By re-signing Utley, the Phillies are essentially precluding themselves from adding any of the hitters who have a decent chance of upgrading this putrid lineup. Don't think so? Take out a piece of paper and try to draw up a batting order, and remember that Rollins has an OPS under .650 against lefthanded pitching over the last 3 years:

1. Revere CF (lefty)

2. Utley 2B (lefty)

3. _____________

4. Brown RF (lefty)

5. Howard 1B (lefty)

6. _____________

7. Rollins SS (switch)

8. Asche 3B (lefty)

"It's awfully lefthanded," Amaro said an hour after the nonwaiver trade deadline passed at 4 p.m. yesterday. "That's one of the things that we were targeting in this trade deadline, and we'll continue to do that: get some righthanded production. I'd rather be lefthanded than righthanded, but we can use some balance."

Keep in mind that never in the history of the National League has a team finished a season with six lefthanded hitters at 400 or more plate appearances. Since integration, only two teams have finished with five. There's a reason for that. Balance matters.

The question isn't:

Utley >X, where X is the next best second base option.

It's:

Utley + Y >X + Z, where Y is the best free-agent hitter who happens to be righthanded and Z is the best free-agent hitter overall.

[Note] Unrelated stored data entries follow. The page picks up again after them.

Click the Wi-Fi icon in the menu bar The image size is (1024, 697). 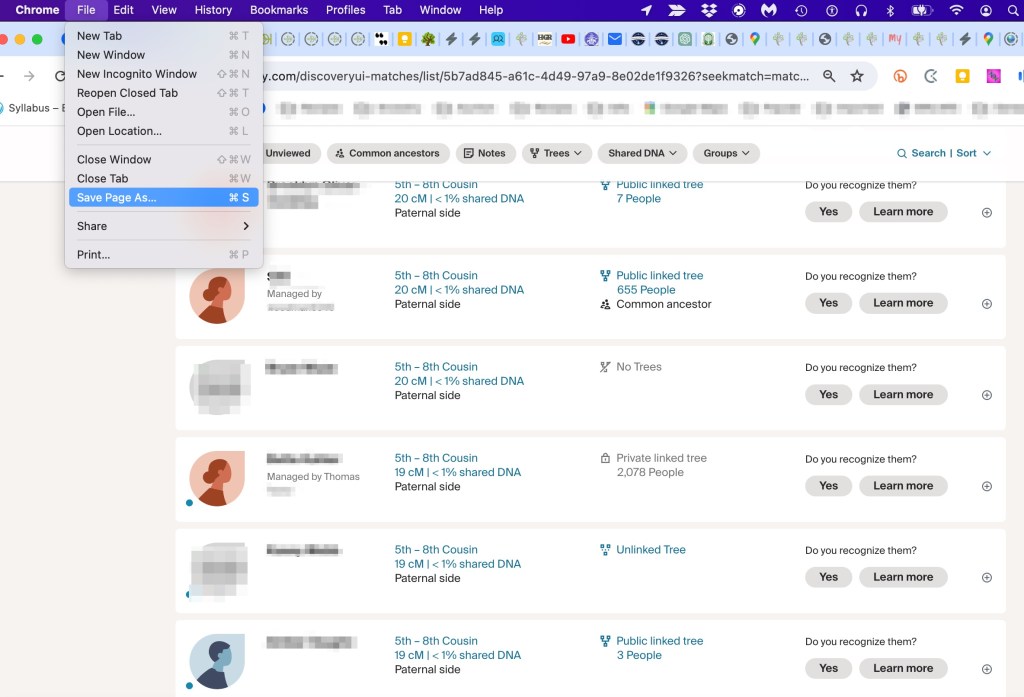(x=956, y=10)
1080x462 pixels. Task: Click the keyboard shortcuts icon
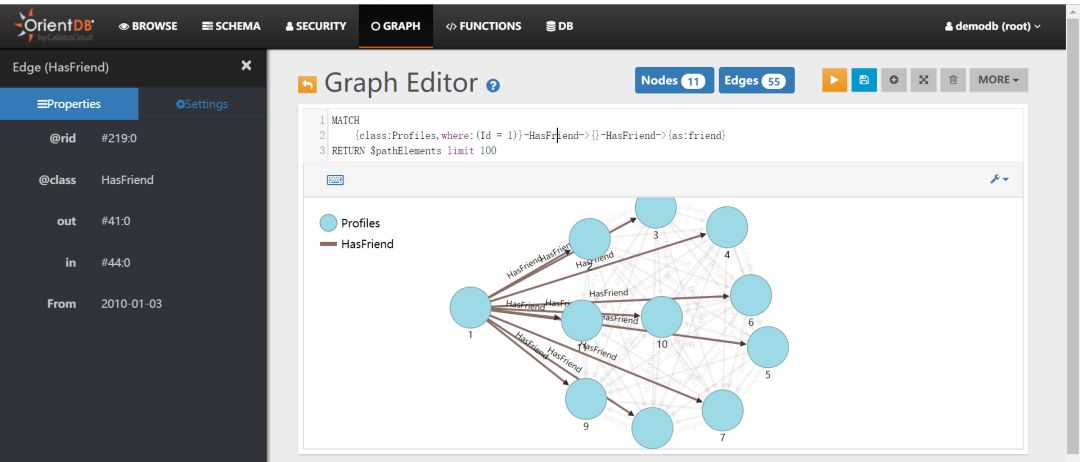coord(335,180)
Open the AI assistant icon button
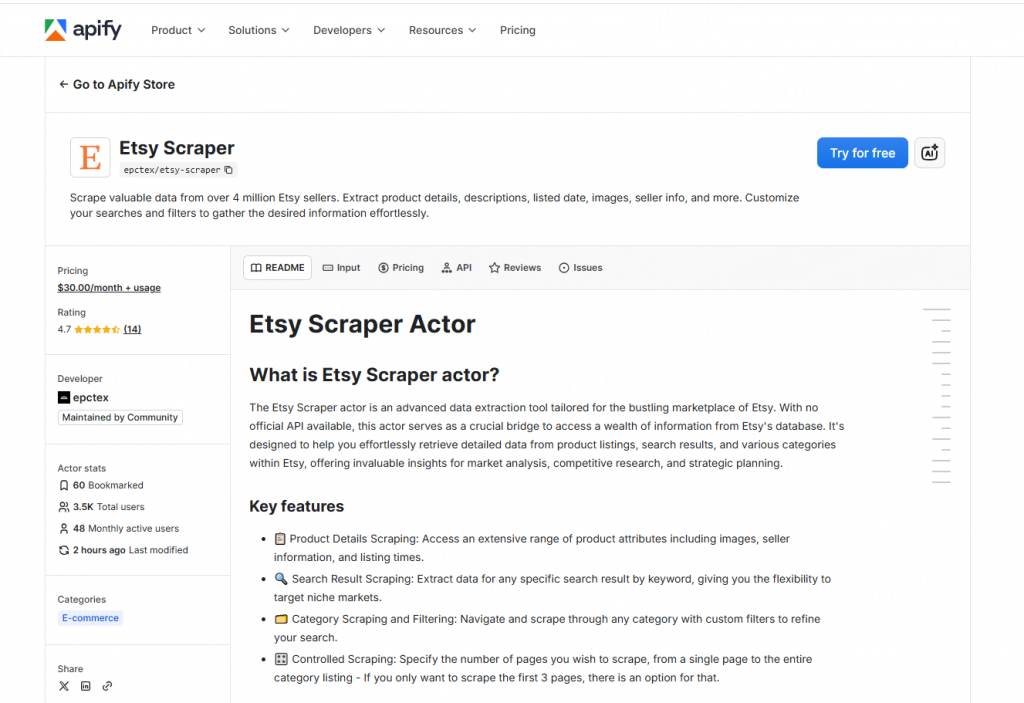Screen dimensions: 1024x703 click(929, 153)
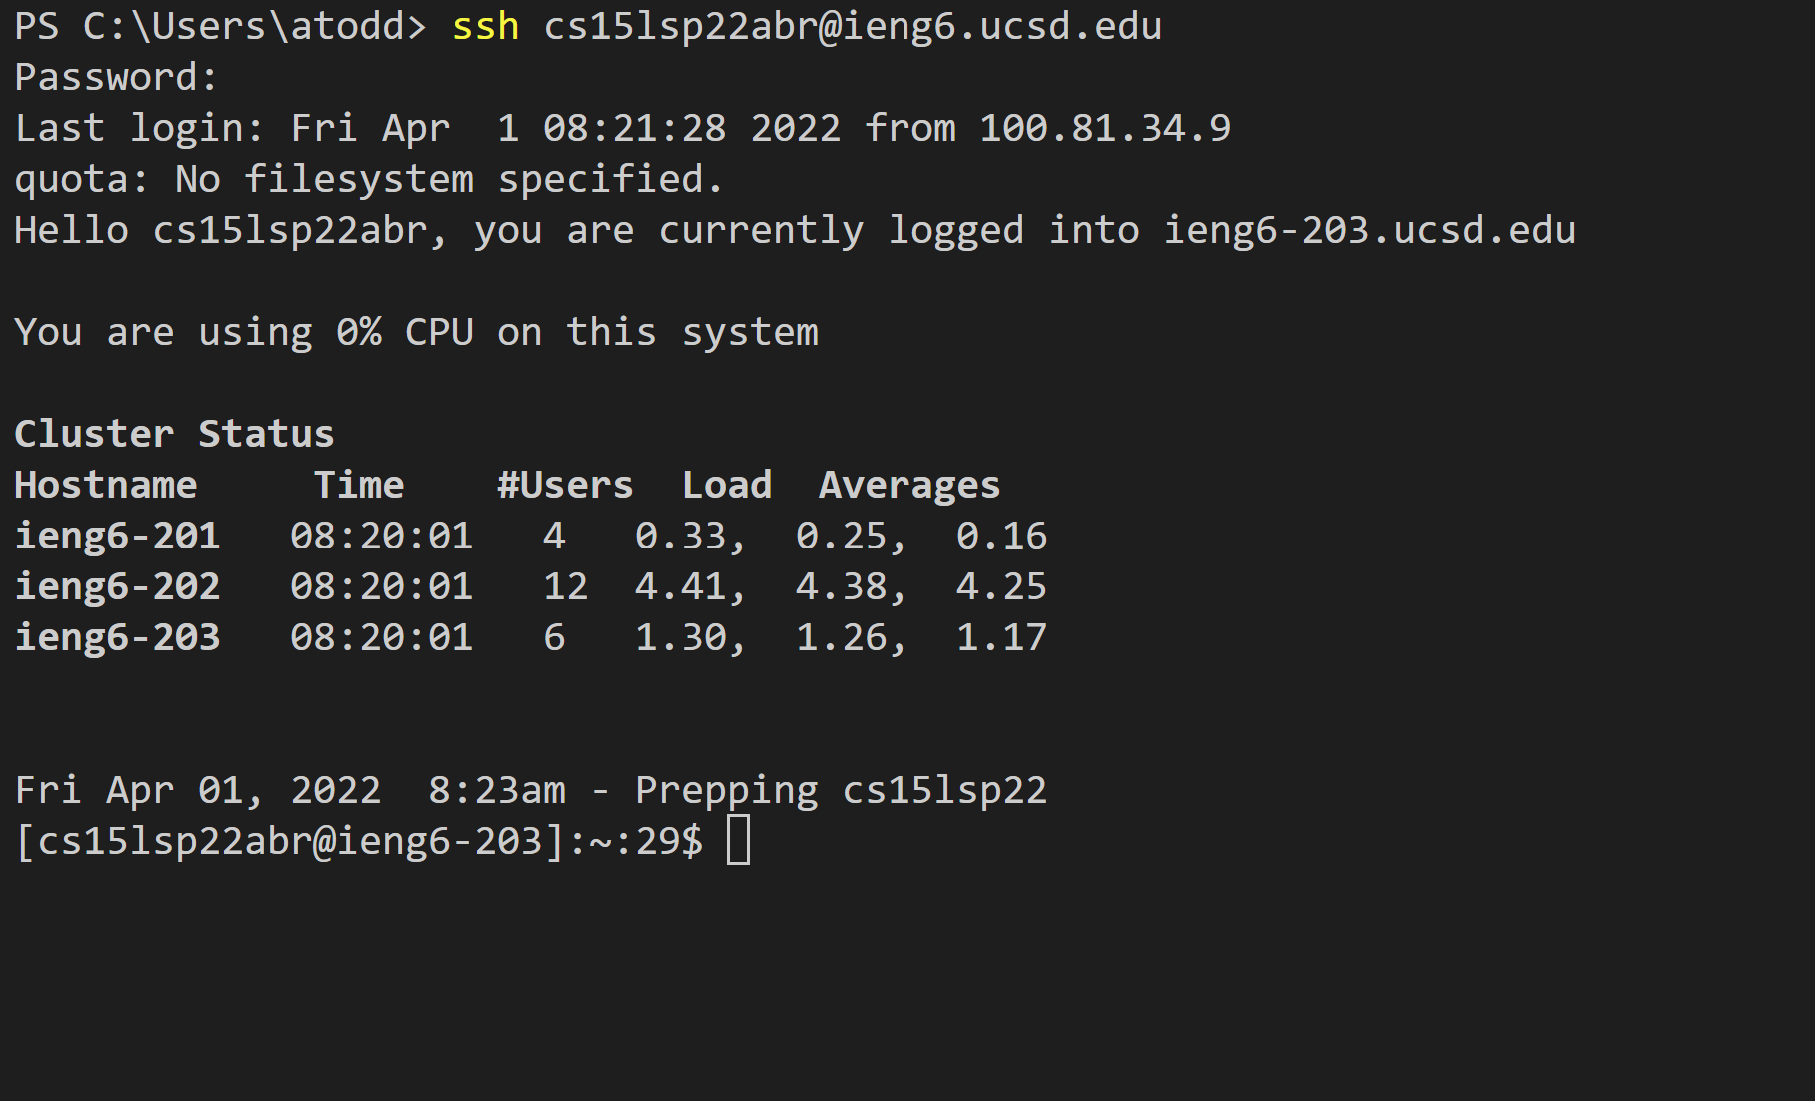Click the Last login IP 100.81.34.9
This screenshot has width=1815, height=1101.
pos(1105,128)
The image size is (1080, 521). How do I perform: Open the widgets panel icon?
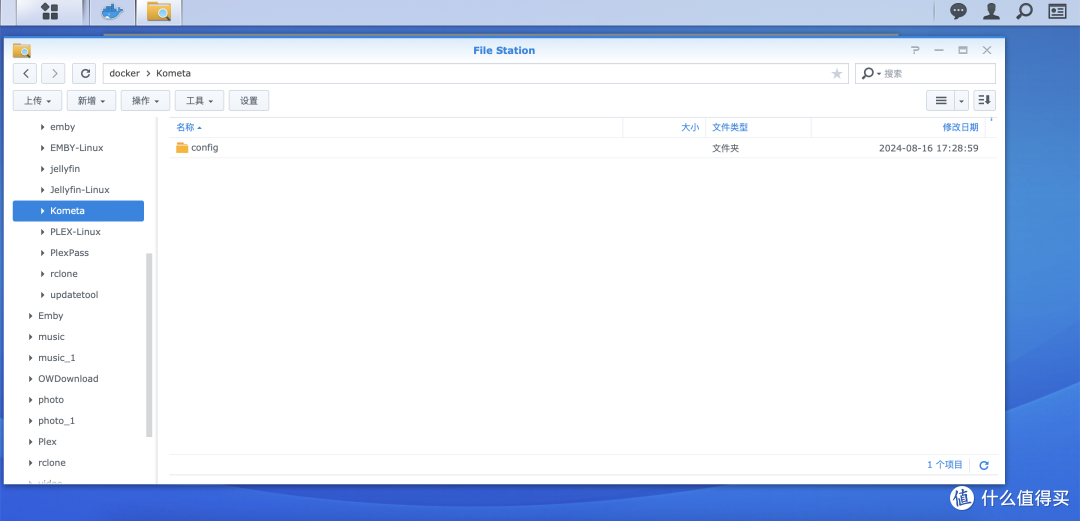click(1057, 12)
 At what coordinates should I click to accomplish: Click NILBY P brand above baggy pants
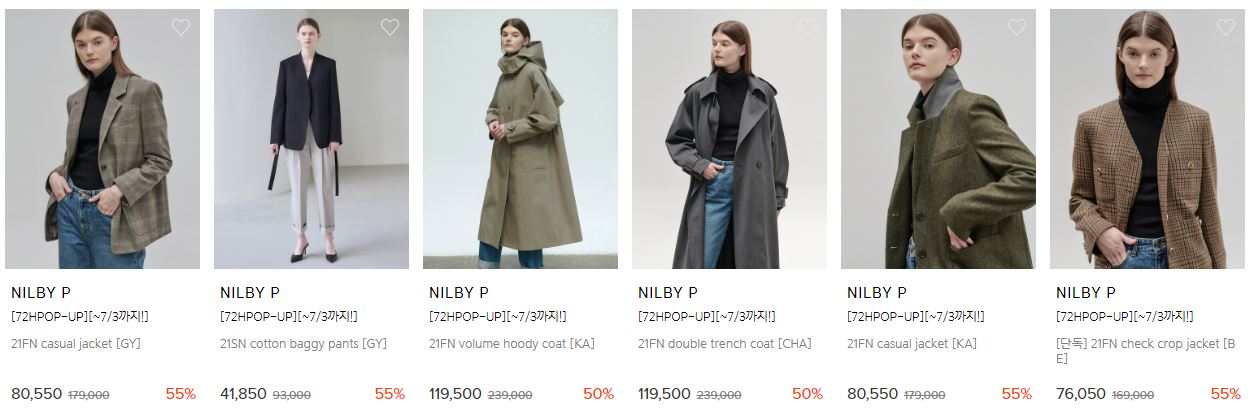tap(250, 293)
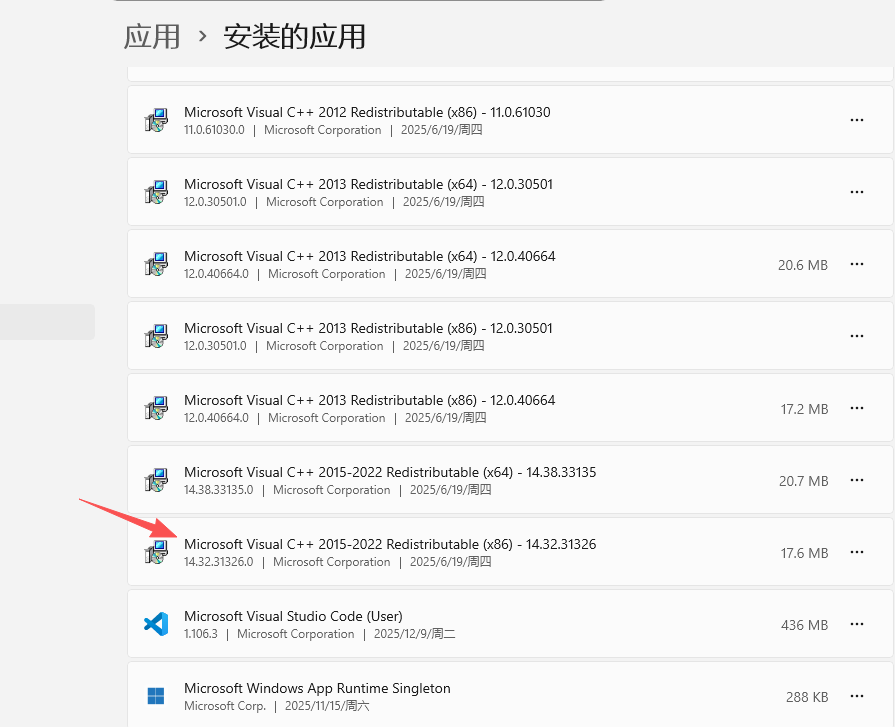Click icon of Visual C++ 2015-2022 x64 14.38.33135
Image resolution: width=895 pixels, height=727 pixels.
click(155, 480)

That's probably not legal math, but the point remains. Utley is better than Omar Infante, but is the combination of Utley and Hart better than the combination of Infante and Choo? And if you concede that McCann and Pierzynski are unlikely options behind the plate (not just because of their lefthandedness), then you are left with Carlos Ruiz or Jarrod Saltalamacchia. Which leaves you with the very real possibility that the only change in the current cast of characters occurs in rightfield, which leaves you with one final question to answer:

Is this lineup really only a Corey Hart or a Nelson Cruz away from respectability?